Stored items:
--------------------------------

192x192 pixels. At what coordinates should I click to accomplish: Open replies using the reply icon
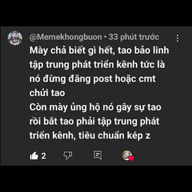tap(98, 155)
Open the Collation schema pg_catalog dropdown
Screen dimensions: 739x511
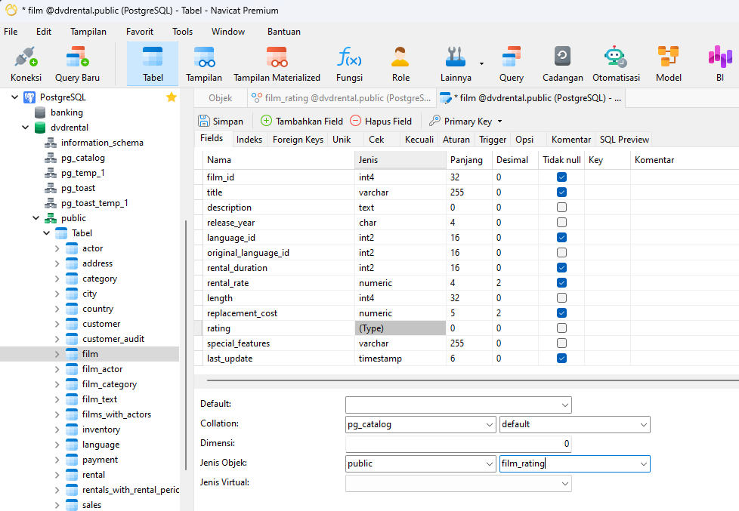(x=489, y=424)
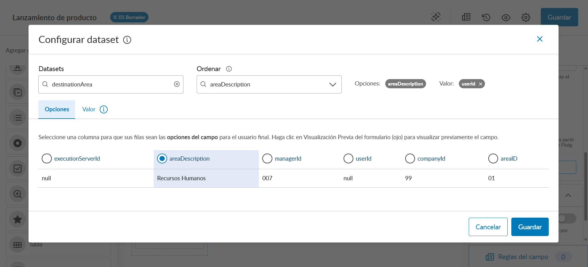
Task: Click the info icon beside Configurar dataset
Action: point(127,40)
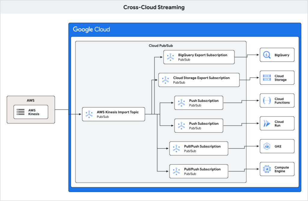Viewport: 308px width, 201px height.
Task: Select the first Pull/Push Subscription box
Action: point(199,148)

--------------------------------

Problem description = Each entry above should be printed again word for word, with any picture dropped.

Answer to this problem =
192x192 pixels. At what coordinates should I click to accomplish: Open replies using the reply icon
tap(98, 155)
Open the Collation schema pg_catalog dropdown
Screen dimensions: 739x511
(x=489, y=424)
Task: Click the info icon beside Configurar dataset
Action: point(127,40)
Viewport: 308px width, 201px height.
Task: Select the first Pull/Push Subscription box
Action: point(199,148)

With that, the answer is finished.